Return each entry exactly, so that nothing in the data differs from the original.

Stored records:
=====

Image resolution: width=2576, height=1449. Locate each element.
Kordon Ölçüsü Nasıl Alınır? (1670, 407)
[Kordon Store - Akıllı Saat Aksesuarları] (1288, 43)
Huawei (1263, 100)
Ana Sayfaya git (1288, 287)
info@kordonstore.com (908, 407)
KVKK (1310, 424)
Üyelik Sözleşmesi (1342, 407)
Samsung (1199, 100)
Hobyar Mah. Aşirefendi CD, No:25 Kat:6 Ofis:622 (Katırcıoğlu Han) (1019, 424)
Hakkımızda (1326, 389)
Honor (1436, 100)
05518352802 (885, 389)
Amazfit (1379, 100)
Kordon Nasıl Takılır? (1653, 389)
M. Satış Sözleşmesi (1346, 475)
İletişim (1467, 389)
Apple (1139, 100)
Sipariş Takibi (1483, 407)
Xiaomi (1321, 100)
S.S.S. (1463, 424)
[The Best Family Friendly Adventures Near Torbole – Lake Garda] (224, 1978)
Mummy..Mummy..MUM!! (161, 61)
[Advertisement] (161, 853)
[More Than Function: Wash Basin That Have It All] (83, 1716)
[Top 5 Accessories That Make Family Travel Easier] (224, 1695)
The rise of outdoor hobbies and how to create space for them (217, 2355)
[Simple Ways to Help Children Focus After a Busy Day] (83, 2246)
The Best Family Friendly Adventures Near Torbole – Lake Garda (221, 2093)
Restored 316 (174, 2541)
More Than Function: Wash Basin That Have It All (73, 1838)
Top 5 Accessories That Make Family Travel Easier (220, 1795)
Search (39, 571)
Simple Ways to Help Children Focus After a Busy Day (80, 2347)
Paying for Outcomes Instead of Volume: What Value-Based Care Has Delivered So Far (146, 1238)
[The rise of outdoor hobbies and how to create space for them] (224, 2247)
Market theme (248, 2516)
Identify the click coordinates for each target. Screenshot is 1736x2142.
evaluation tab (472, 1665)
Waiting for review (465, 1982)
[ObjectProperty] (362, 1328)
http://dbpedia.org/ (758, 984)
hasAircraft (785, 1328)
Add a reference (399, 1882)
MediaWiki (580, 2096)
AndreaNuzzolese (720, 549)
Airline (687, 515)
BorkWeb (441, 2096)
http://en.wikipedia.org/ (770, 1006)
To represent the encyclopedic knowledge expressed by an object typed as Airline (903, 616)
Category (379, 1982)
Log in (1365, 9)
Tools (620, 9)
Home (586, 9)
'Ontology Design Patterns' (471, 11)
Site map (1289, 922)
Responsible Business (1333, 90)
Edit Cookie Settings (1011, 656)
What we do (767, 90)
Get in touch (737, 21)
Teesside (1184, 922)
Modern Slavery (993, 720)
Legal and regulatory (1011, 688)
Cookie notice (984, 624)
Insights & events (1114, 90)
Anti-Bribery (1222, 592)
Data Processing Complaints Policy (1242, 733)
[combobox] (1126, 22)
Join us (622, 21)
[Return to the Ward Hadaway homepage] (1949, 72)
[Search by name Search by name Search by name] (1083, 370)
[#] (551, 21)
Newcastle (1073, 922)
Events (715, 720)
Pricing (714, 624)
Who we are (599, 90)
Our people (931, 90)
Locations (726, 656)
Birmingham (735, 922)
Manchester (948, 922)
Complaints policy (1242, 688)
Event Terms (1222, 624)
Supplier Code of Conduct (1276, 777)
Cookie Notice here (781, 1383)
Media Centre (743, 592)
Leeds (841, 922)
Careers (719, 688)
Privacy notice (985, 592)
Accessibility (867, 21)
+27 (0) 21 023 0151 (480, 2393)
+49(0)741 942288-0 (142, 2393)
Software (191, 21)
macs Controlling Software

=====

> _RESPONSE BOX_:
Image resolution: width=2576, height=1449. Locate each element.
Kordon Ölçüsü Nasıl Alınır? (1670, 407)
[Kordon Store - Akıllı Saat Aksesuarları] (1288, 43)
Huawei (1263, 100)
Ana Sayfaya git (1288, 287)
info@kordonstore.com (908, 407)
KVKK (1310, 424)
Üyelik Sözleşmesi (1342, 407)
Samsung (1199, 100)
Hobyar Mah. Aşirefendi CD, No:25 Kat:6 Ofis:622 (Katırcıoğlu Han) (1019, 424)
Hakkımızda (1326, 389)
Honor (1436, 100)
05518352802 (885, 389)
Amazfit (1379, 100)
Kordon Nasıl Takılır? (1653, 389)
M. Satış Sözleşmesi (1346, 475)
İletişim (1467, 389)
Apple (1139, 100)
Sipariş Takibi (1483, 407)
Xiaomi (1321, 100)
S.S.S. (1463, 424)
[The Best Family Friendly Adventures Near Torbole – Lake Garda] (224, 1978)
Mummy..Mummy..MUM!! (161, 61)
[Advertisement] (161, 853)
[More Than Function: Wash Basin That Have It All] (83, 1716)
[Top 5 Accessories That Make Family Travel Easier] (224, 1695)
The rise of outdoor hobbies and how to create space for them (217, 2355)
[Simple Ways to Help Children Focus After a Busy Day] (83, 2246)
The Best Family Friendly Adventures Near Torbole – Lake Garda (221, 2093)
Restored 316 (174, 2541)
More Than Function: Wash Basin That Have It All (73, 1838)
Top 5 Accessories That Make Family Travel Easier (220, 1795)
Search (39, 571)
Simple Ways to Help Children Focus After a Busy Day (80, 2347)
Paying for Outcomes Instead of Volume: What Value-Based Care Has Delivered So Far (146, 1238)
[The rise of outdoor hobbies and how to create space for them] (224, 2247)
Market theme (248, 2516)
Identify the click coordinates for each target. Screenshot is 1736x2142.
evaluation tab (472, 1665)
Waiting for review (465, 1982)
[ObjectProperty] (362, 1328)
http://dbpedia.org/ (758, 984)
hasAircraft (785, 1328)
Add a reference (399, 1882)
MediaWiki (580, 2096)
AndreaNuzzolese (720, 549)
Airline (687, 515)
BorkWeb (441, 2096)
http://en.wikipedia.org/ (770, 1006)
To represent the encyclopedic knowledge expressed by an object typed as Airline (903, 616)
Category (379, 1982)
Log in (1365, 9)
Tools (620, 9)
Home (586, 9)
'Ontology Design Patterns' (471, 11)
Site map (1289, 922)
Responsible Business (1333, 90)
Edit Cookie Settings (1011, 656)
What we do (767, 90)
Get in touch (737, 21)
Teesside (1184, 922)
Modern Slavery (993, 720)
Legal and regulatory (1011, 688)
Cookie notice (984, 624)
Insights & events (1114, 90)
Anti-Bribery (1222, 592)
Data Processing Complaints Policy (1242, 733)
[combobox] (1126, 22)
Join us (622, 21)
[Return to the Ward Hadaway homepage] (1949, 72)
[Search by name Search by name Search by name] (1083, 370)
[#] (551, 21)
Newcastle (1073, 922)
Events (715, 720)
Pricing (714, 624)
Who we are (599, 90)
Our people (931, 90)
Locations (726, 656)
Birmingham (735, 922)
Manchester (948, 922)
Complaints policy (1242, 688)
Event Terms (1222, 624)
Supplier Code of Conduct (1276, 777)
Cookie Notice here (781, 1383)
Media Centre (743, 592)
Leeds (841, 922)
Careers (719, 688)
Privacy notice (985, 592)
Accessibility (867, 21)
+27 (0) 21 023 0151 (480, 2393)
+49(0)741 942288-0 (142, 2393)
Software (191, 21)
macs Controlling Software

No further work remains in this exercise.